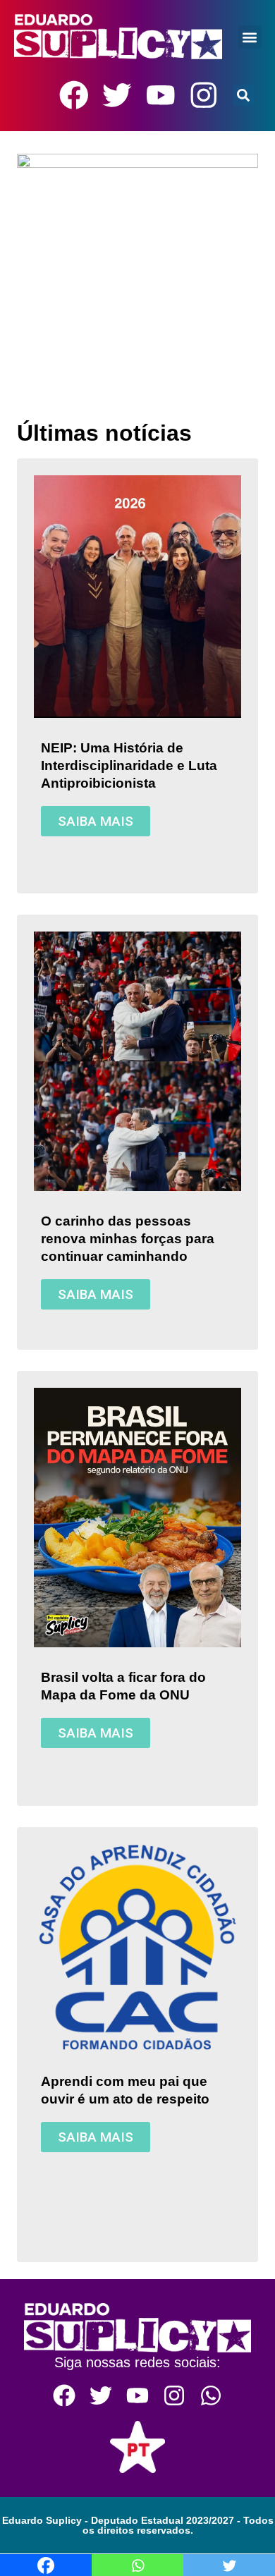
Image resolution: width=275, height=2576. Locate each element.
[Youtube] (161, 95)
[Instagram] (204, 95)
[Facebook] (74, 95)
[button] (249, 37)
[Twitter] (117, 95)
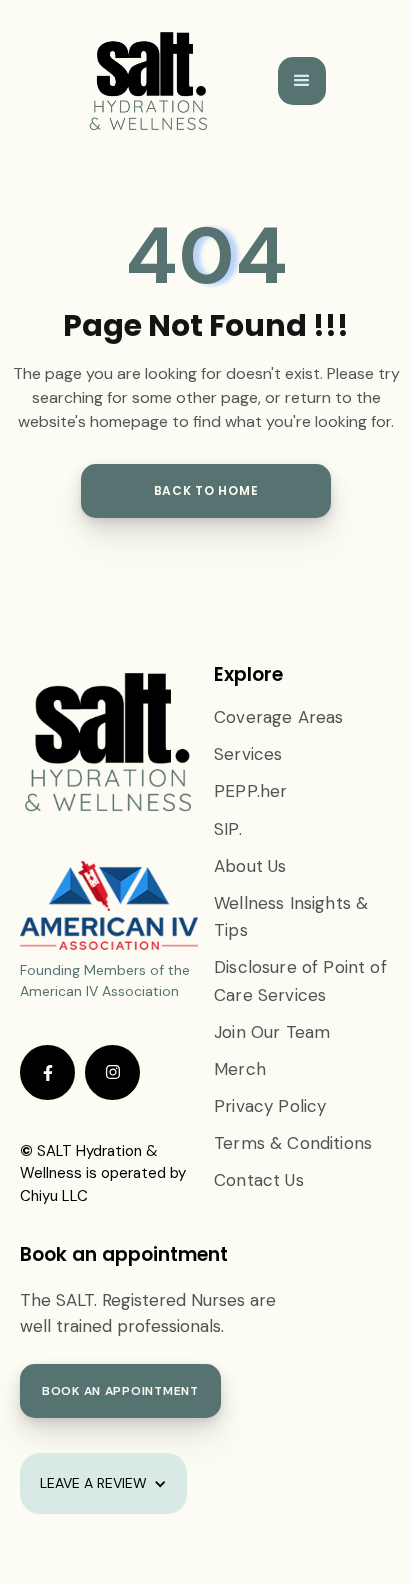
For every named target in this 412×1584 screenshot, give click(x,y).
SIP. (228, 829)
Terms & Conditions (293, 1143)
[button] (302, 81)
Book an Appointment (120, 1391)
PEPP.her (250, 791)
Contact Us (259, 1180)
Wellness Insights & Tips (291, 916)
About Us (250, 866)
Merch (240, 1069)
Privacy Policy (270, 1106)
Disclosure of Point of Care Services (300, 980)
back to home (206, 490)
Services (248, 754)
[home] (149, 81)
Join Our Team (272, 1032)
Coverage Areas (278, 717)
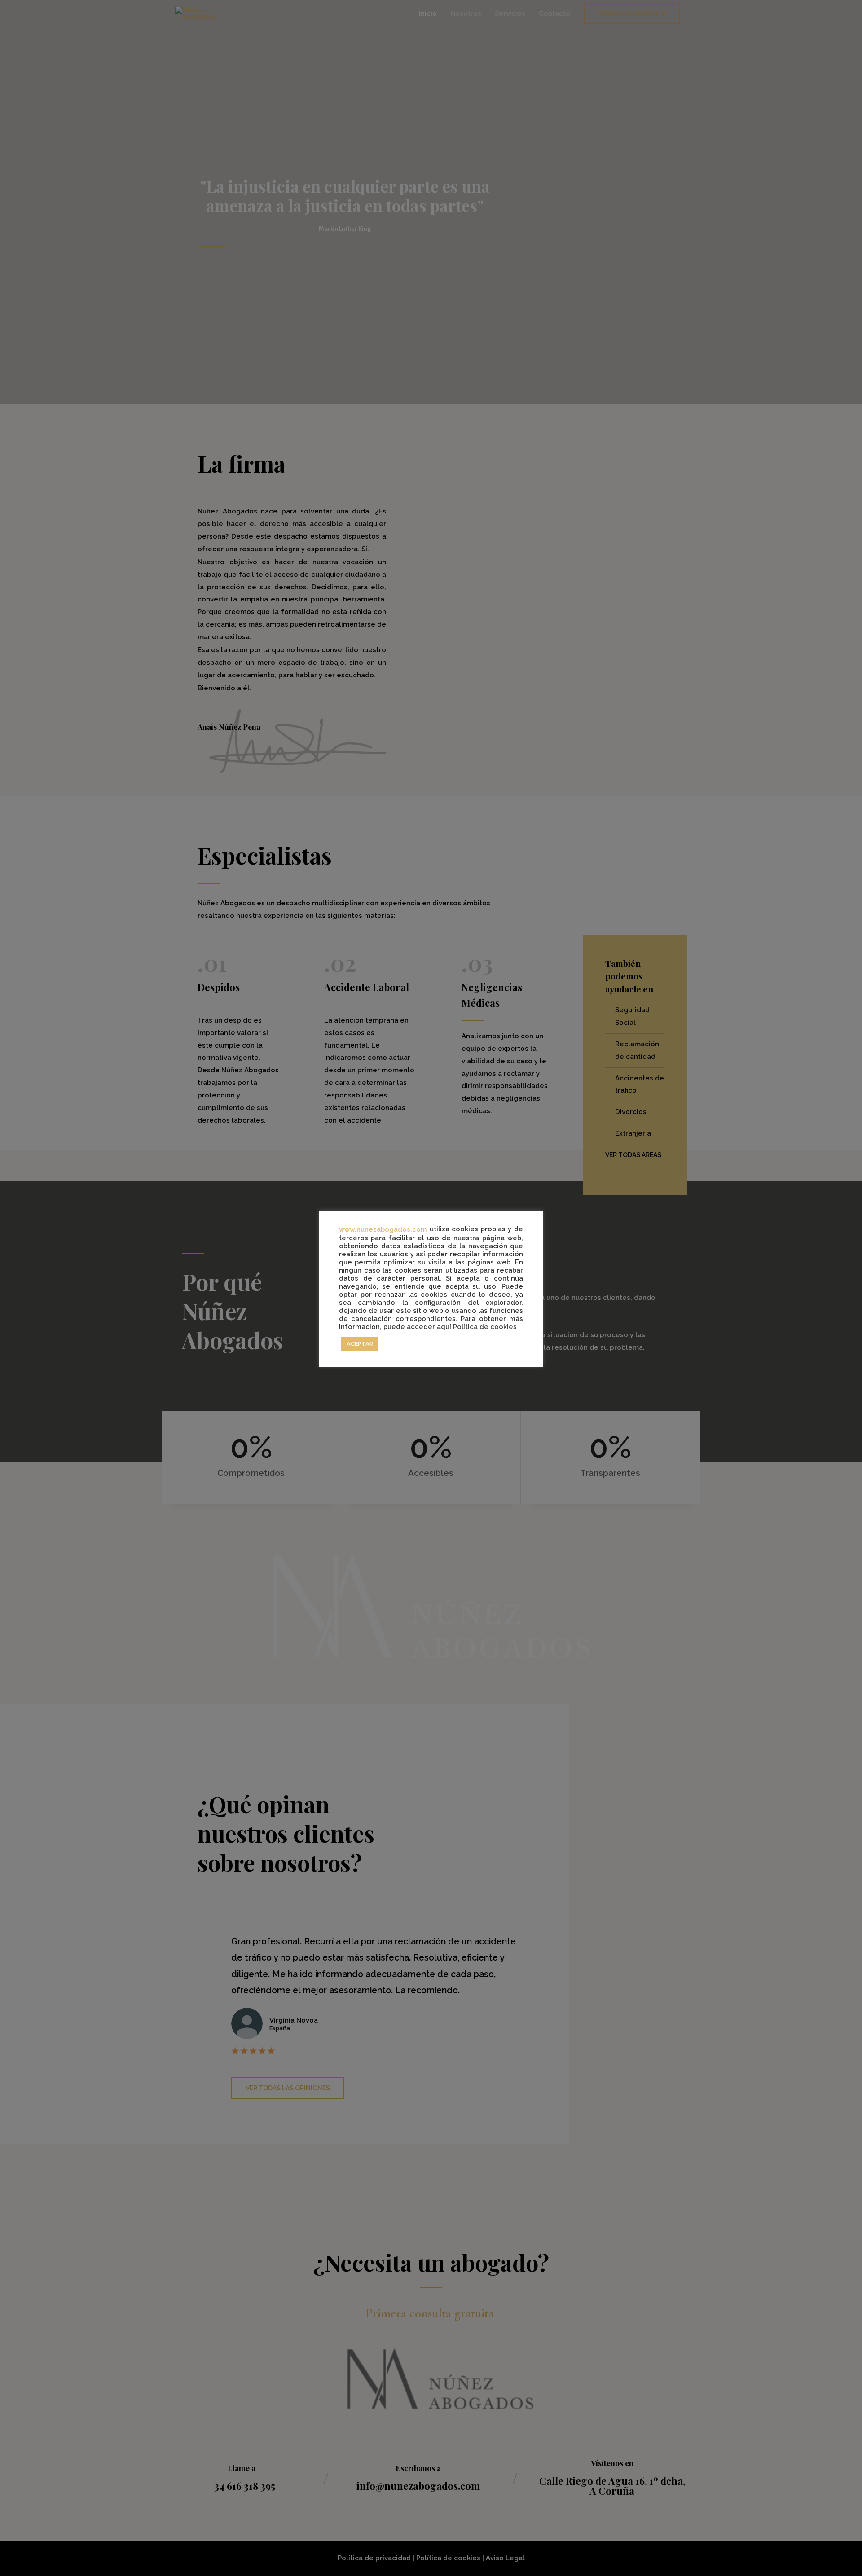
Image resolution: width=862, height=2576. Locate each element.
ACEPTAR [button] (360, 1343)
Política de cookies (485, 1326)
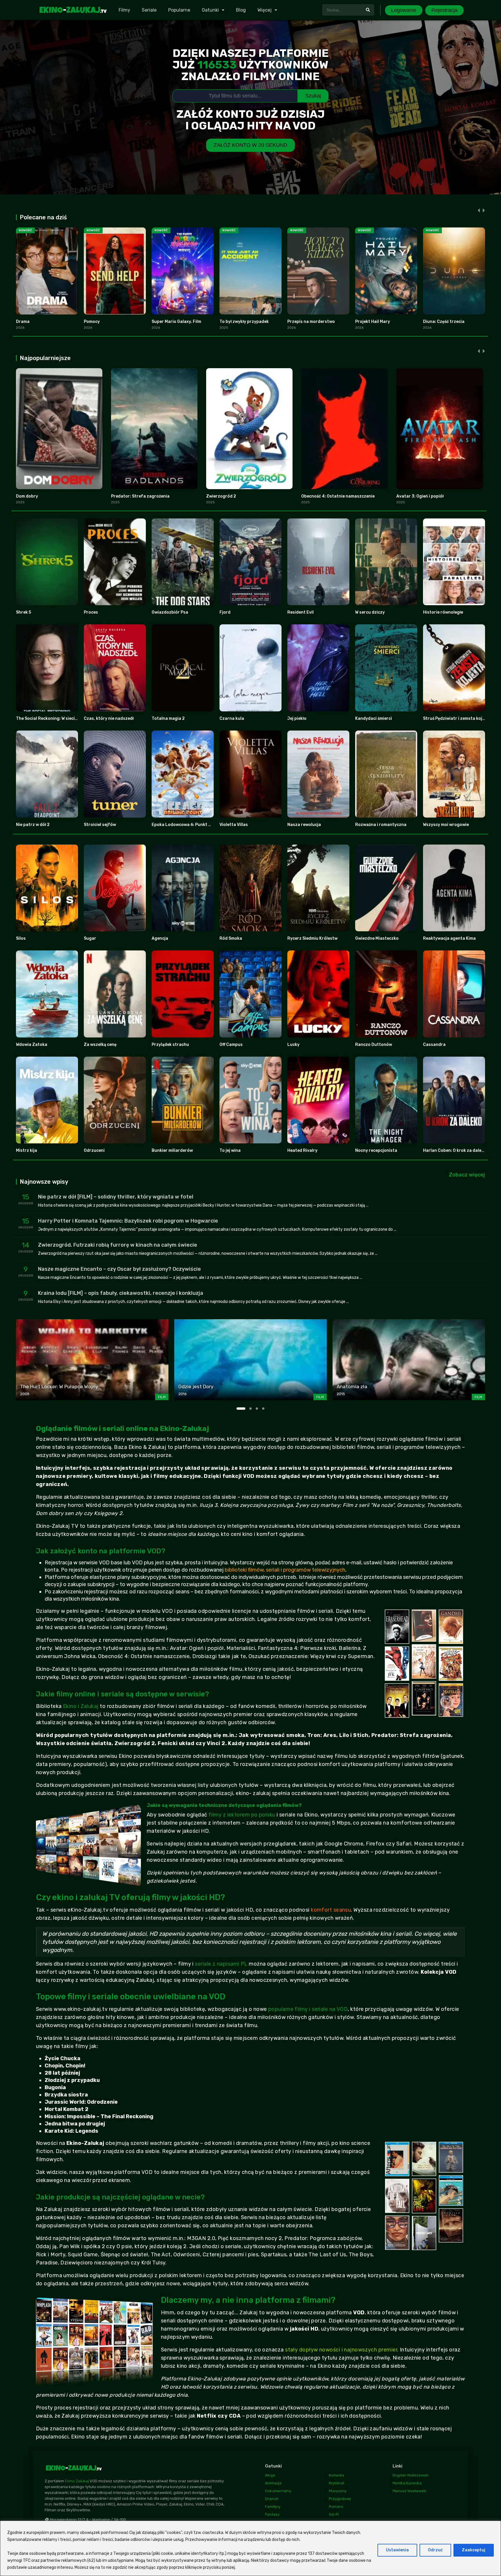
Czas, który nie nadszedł (109, 718)
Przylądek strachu (170, 1044)
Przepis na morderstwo (311, 321)
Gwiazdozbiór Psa (170, 612)
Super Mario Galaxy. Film (176, 321)
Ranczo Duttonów (373, 1044)
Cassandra (434, 1044)
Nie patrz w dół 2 (33, 824)
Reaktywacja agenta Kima (449, 938)
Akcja (270, 2475)
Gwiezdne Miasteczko (377, 938)
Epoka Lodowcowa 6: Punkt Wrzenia (188, 824)
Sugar (90, 938)
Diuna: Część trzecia (443, 321)
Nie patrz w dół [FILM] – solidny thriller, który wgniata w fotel (115, 1197)
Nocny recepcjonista (376, 1150)
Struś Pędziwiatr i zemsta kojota (456, 718)
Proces (91, 612)
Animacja (273, 2483)
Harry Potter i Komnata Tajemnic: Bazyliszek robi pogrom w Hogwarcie (128, 1221)
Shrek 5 (23, 612)
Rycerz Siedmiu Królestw (312, 938)
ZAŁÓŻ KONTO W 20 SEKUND (250, 145)
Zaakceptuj (473, 2550)
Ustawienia (397, 2550)
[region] (250, 2548)
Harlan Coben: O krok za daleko (454, 1150)
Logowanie (403, 10)
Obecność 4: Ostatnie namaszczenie (338, 496)
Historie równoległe (443, 612)
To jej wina (230, 1150)
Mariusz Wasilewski (409, 2491)
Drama (23, 321)
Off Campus (231, 1044)
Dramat (271, 2499)
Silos (21, 938)
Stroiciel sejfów (100, 824)
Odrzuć (435, 2550)
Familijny (272, 2506)
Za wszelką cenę (100, 1044)
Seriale (149, 10)
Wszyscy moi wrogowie (446, 824)
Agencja (160, 938)
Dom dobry (27, 496)
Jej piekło (296, 718)
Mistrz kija (26, 1150)
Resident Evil (300, 612)
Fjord (224, 612)
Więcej (264, 10)
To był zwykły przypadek (244, 321)
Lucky (293, 1044)
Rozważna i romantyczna (380, 824)
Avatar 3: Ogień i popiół (420, 496)
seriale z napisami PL (221, 1964)
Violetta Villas (233, 824)
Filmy (124, 10)
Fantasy (272, 2514)
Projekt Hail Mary (372, 321)
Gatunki (210, 10)
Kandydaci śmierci (373, 718)
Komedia (336, 2475)
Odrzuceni (94, 1150)
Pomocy (92, 321)
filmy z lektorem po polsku (241, 1815)
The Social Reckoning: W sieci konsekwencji (59, 718)
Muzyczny (337, 2491)
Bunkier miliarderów (172, 1150)
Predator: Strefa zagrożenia (140, 496)
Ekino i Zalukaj (81, 1706)
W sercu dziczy (370, 612)
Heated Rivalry (302, 1150)
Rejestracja (444, 10)
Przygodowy (340, 2499)
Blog (241, 10)
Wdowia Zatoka (31, 1044)
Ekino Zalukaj (77, 2481)
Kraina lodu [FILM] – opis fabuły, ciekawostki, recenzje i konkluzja (120, 1293)
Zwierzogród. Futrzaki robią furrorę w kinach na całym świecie (117, 1245)
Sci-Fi (334, 2514)
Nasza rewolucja (304, 824)
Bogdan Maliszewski (411, 2475)
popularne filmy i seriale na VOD (308, 2009)
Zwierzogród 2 (221, 496)
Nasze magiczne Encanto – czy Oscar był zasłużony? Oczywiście (119, 1269)
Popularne (179, 10)
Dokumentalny (278, 2491)
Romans (336, 2506)
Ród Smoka (230, 938)
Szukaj (313, 96)
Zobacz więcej (467, 1175)
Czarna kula (231, 718)
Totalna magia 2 (168, 718)
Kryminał (336, 2483)
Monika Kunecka (407, 2483)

Task instructions
Reprint the data verbatim, pictures excluded.

Answer section
Image resolution: width=275, height=2576. Locate each element.
[Youtube] (161, 95)
[Instagram] (204, 95)
[Facebook] (74, 95)
[button] (249, 37)
[Twitter] (117, 95)
For every named target in this 412×1584 screenshot, give click(x,y).
SIP. (228, 829)
Terms & Conditions (293, 1143)
[button] (302, 81)
Book an Appointment (120, 1391)
PEPP.her (250, 791)
Contact Us (259, 1180)
Wellness Insights & Tips (291, 916)
About Us (250, 866)
Merch (240, 1069)
Privacy Policy (270, 1106)
Disclosure of Point of Care Services (300, 980)
back to home (206, 490)
Services (248, 754)
[home] (149, 81)
Join Our Team (272, 1032)
Coverage Areas (278, 717)
Image resolution: width=862, height=2576. Locate each element.
ACEPTAR [button] (360, 1343)
Política de cookies (485, 1326)
Czas, który nie nadszedł (109, 718)
Przylądek strachu (170, 1044)
Przepis na morderstwo (311, 321)
Gwiazdozbiór Psa (170, 612)
Super Mario Galaxy. Film (176, 321)
Ranczo Duttonów (373, 1044)
Cassandra (434, 1044)
Nie patrz w dół 2 (33, 824)
Reaktywacja agenta Kima (449, 938)
Akcja (270, 2475)
Gwiezdne Miasteczko (377, 938)
Epoka Lodowcowa 6: Punkt Wrzenia (188, 824)
Sugar (90, 938)
Diuna: Część trzecia (443, 321)
Nie patrz w dół [FILM] – solidny thriller, który wgniata w fotel (115, 1197)
Nocny recepcjonista (376, 1150)
Struś Pędziwiatr i zemsta kojota (456, 718)
Proces (91, 612)
Animacja (273, 2483)
Harry Potter i Komnata Tajemnic: Bazyliszek robi pogrom w Hogwarcie (128, 1221)
Shrek 5 (23, 612)
Rycerz Siedmiu Królestw (312, 938)
ZAŁÓŻ KONTO W 20 SEKUND (250, 145)
Zaakceptuj (473, 2550)
Ustawienia (397, 2550)
[region] (250, 2548)
Harlan Coben: O krok za daleko (454, 1150)
Logowanie (403, 10)
Obecność 4: Ostatnie namaszczenie (338, 496)
Historie równoległe (443, 612)
To jej wina (230, 1150)
Mariusz Wasilewski (409, 2491)
Drama (23, 321)
Off Campus (231, 1044)
Dramat (271, 2499)
Silos (21, 938)
Stroiciel sejfów (100, 824)
Odrzuć (435, 2550)
Familijny (272, 2506)
Za wszelką cenę (100, 1044)
Seriale (149, 10)
Wszyscy moi wrogowie (446, 824)
Agencja (160, 938)
Dom dobry (27, 496)
Jej piekło (296, 718)
Mistrz kija (26, 1150)
Resident Evil (300, 612)
Fjord (224, 612)
Więcej (264, 10)
To był zwykły przypadek (244, 321)
Lucky (293, 1044)
Rozważna i romantyczna (380, 824)
Avatar 3: Ogień i popiół (420, 496)
seriale z napisami PL (221, 1964)
Violetta Villas (233, 824)
Filmy (124, 10)
Fantasy (272, 2514)
Projekt Hail Mary (372, 321)
Gatunki (210, 10)
Kandydaci śmierci (373, 718)
Komedia (336, 2475)
Odrzuceni (94, 1150)
Pomocy (92, 321)
filmy z lektorem po polsku (241, 1815)
The Social Reckoning: W sieci konsekwencji (59, 718)
Muzyczny (337, 2491)
Bunkier miliarderów (172, 1150)
Predator: Strefa zagrożenia (140, 496)
Ekino i Zalukaj (81, 1706)
W sercu dziczy (370, 612)
Heated Rivalry (302, 1150)
Rejestracja (444, 10)
Przygodowy (340, 2499)
Blog (241, 10)
Wdowia Zatoka (31, 1044)
Ekino Zalukaj (77, 2481)
Kraina lodu [FILM] – opis fabuły, ciekawostki, recenzje i konkluzja (120, 1293)
Zwierzogród. Futrzaki robią furrorę w kinach na całym świecie (117, 1245)
Sci-Fi (334, 2514)
Nasza rewolucja (304, 824)
Bogdan Maliszewski (411, 2475)
popularne filmy i seriale na VOD (308, 2009)
Zwierzogród 2 (221, 496)
Nasze magiczne Encanto – czy Oscar był zasłużony? Oczywiście (119, 1269)
Popularne (179, 10)
Dokumentalny (278, 2491)
Romans (336, 2506)
Ród Smoka (230, 938)
Szukaj (313, 96)
Zobacz więcej (467, 1175)
Czarna kula (231, 718)
Totalna magia 2 (168, 718)
Kryminał (336, 2483)
Monika Kunecka (407, 2483)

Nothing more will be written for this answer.